Stored dataset items
"""

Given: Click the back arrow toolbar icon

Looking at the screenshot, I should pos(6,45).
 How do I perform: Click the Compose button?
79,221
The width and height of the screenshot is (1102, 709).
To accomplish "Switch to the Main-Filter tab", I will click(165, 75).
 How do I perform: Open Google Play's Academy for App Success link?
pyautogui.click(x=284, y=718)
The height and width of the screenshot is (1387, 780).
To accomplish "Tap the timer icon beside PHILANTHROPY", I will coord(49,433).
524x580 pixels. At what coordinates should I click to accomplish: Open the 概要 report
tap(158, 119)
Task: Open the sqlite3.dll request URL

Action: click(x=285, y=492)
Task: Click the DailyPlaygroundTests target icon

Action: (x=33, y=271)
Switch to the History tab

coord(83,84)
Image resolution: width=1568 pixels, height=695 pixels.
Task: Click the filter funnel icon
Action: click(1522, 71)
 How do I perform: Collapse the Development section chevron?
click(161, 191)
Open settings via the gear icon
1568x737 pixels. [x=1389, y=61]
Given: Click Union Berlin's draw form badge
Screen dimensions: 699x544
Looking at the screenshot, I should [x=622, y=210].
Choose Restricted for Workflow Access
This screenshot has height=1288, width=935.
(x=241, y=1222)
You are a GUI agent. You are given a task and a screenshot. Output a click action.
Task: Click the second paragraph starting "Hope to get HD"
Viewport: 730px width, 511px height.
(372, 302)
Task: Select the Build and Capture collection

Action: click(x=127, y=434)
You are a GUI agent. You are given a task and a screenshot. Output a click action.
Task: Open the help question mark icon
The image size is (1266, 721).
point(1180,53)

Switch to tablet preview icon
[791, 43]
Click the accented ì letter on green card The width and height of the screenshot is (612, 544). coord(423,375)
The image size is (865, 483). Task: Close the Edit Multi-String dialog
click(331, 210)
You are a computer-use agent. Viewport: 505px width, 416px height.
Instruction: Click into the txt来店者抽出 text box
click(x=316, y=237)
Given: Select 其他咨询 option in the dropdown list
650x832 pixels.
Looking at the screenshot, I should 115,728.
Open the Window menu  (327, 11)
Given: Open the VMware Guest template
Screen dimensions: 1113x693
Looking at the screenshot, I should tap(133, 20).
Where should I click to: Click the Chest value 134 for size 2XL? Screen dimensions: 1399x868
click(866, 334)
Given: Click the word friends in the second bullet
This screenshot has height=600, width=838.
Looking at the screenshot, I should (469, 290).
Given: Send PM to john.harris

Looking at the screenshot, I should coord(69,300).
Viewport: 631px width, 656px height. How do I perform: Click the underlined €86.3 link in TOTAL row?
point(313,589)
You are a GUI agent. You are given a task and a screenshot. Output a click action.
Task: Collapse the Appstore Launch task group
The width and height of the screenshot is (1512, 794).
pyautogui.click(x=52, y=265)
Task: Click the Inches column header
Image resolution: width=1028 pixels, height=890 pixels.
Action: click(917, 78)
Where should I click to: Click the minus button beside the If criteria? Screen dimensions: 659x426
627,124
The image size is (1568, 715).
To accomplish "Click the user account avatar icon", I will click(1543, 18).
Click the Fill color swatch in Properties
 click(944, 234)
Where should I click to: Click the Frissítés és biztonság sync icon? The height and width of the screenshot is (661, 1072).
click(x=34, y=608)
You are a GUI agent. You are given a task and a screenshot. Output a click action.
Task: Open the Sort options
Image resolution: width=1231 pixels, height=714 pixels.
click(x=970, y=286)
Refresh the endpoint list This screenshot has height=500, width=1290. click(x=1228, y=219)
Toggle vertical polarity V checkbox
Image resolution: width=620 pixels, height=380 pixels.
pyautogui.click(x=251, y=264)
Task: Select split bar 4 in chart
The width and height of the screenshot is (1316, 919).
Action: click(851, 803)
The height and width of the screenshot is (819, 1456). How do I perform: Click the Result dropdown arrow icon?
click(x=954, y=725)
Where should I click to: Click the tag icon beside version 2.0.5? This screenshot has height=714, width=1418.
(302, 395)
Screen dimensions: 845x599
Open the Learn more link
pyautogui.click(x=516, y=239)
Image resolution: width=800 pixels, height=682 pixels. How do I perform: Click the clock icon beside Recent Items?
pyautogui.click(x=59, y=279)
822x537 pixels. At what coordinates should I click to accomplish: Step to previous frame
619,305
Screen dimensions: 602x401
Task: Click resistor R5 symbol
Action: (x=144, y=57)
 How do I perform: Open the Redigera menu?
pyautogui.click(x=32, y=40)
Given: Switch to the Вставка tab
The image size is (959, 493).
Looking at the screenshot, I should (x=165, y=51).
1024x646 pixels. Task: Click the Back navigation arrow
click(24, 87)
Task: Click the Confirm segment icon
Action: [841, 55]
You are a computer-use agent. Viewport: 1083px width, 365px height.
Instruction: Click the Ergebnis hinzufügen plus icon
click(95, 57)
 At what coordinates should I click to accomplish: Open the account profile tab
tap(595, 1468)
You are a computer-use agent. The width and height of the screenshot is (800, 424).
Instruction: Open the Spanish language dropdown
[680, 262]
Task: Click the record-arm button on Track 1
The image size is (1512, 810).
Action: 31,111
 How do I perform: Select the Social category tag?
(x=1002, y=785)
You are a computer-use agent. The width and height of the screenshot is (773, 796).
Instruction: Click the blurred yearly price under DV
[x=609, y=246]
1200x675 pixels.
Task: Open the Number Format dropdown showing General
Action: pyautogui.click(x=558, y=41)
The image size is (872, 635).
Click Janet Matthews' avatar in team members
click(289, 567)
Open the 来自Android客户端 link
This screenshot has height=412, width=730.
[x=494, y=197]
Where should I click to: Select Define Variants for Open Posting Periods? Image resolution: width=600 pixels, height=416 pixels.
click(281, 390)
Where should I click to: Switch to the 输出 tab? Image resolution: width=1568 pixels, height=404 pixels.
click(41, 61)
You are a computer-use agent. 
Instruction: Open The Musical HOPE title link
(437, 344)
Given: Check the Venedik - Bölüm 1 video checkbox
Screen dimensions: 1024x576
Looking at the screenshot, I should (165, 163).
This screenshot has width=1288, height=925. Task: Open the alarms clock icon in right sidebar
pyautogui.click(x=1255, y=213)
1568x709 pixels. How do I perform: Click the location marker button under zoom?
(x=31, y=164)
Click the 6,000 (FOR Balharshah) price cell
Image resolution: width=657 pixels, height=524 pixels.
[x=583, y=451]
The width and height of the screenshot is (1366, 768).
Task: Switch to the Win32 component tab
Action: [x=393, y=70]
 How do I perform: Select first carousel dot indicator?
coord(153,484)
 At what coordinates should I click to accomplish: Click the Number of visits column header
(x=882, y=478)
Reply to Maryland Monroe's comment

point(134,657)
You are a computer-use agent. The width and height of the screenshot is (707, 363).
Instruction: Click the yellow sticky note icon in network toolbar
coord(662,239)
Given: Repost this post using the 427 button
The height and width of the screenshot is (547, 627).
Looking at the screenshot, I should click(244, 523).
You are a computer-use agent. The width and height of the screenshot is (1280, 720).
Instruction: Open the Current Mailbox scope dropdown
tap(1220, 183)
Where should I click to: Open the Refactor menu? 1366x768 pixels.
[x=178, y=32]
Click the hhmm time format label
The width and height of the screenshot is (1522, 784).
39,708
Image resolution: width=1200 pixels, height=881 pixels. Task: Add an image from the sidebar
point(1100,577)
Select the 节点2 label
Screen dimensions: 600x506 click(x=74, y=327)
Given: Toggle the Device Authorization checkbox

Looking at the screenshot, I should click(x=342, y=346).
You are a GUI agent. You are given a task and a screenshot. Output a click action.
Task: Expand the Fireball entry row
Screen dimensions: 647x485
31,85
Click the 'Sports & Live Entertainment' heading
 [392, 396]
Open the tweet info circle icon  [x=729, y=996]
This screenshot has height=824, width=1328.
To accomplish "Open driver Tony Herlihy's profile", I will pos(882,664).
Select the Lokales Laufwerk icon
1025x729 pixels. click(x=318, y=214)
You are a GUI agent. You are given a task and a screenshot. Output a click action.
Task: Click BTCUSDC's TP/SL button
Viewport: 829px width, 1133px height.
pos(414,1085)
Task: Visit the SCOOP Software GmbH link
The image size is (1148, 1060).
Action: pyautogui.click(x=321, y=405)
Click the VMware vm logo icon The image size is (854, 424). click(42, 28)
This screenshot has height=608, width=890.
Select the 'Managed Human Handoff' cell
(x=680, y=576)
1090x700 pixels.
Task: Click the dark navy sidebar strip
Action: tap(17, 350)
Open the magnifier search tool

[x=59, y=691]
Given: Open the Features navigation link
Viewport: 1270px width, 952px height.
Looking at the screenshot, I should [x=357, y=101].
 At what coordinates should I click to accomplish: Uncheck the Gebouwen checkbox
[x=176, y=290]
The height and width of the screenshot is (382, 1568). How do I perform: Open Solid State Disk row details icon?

"""

**Problem to work on**
Report each line of the data that includes the string "second".

**Result of this task**
Task: Click the second paragraph starting "Hope to get HD"
Given: Click the word friends in the second bullet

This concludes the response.